Gleichwohl zog mich die atemberaubende Landschaft in ihren Bann, während ich schweigend dahinwanderte. Mein Blick ruhte auf einer traumhaften Kette bläulicher Berge, deren glatte, pyramidenförmige Hänge kahl waren und sich zu schneebedeckten Gipfeln verjüngten, die halb von zarten Schleierwolken verhüllt wurden. Sie wirkten verwunschen, wie der Schauplatz eines uralten Märchens oder einer Fantasy-Saga voller Magie – ein Ort, an dem Zauberer glücklich und zufrieden leben könnten. Ich konnte nicht umhin, an das fast unvorstellbare Alter dieser Höhen zu denken, die vor Urzeiten entstanden waren und bei Weitem älter sind als die Rocky Mountains. Sie stammten aus einer Zeit, in der unbekannte Dinosaurierarten über die Erde stapften – vor 126 Millionen Jahren. Im Gegensatz dazu war die Gegend, die ich am häufigsten durchstreifte – die weitläufigen Sümpfe und unwegsamen Moore der Hudson-Bay-Niederung –, vor nur 8000 Jahren entstanden, während des Rückzugs des Laurentidischen Eisschilds.
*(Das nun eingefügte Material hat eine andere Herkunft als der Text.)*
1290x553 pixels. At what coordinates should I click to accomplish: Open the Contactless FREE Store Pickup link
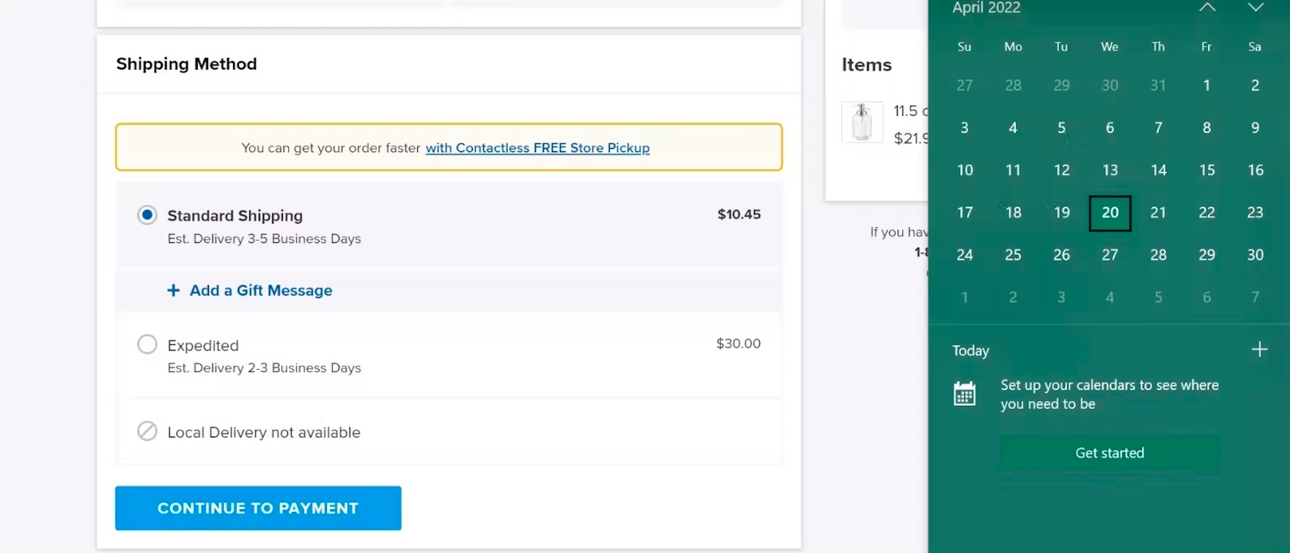[x=537, y=148]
Zwar versteckten sich keine Dinosaurier mehr in diesen uralten Bergen, aber mit fast 500 Kilo schweren Grizzlys musste man immer noch rechnen. Wenn es um Bären in der Arktis geht, denkt man normalerweise an Eisbären. Aber man begegnet ihnen selten mehr als 100 Kilometer weit landeinwärts, denn an der Meeresküste finden sie Robben, ihre wichtigste Beute. Grizzlys hingegen sind in der westlichen und zentralen Arktis Kanadas weit verbreitet. Tatsächlich nimmt man an, dass sich Eisbären vor etwa 200 000 Jahren aus den Grizzlys entwickelt haben, als diese sich weiter über das arktische Eis ausbreiteten. Die beiden Arten sind immer noch so eng miteinander verwandt, dass es dort, wo sich ihre Verbreitungsgebiete überschneiden, zu Kreuzungen kommen kann, aus denen bezaubernde kleine Grolarbärchen hervorgehen.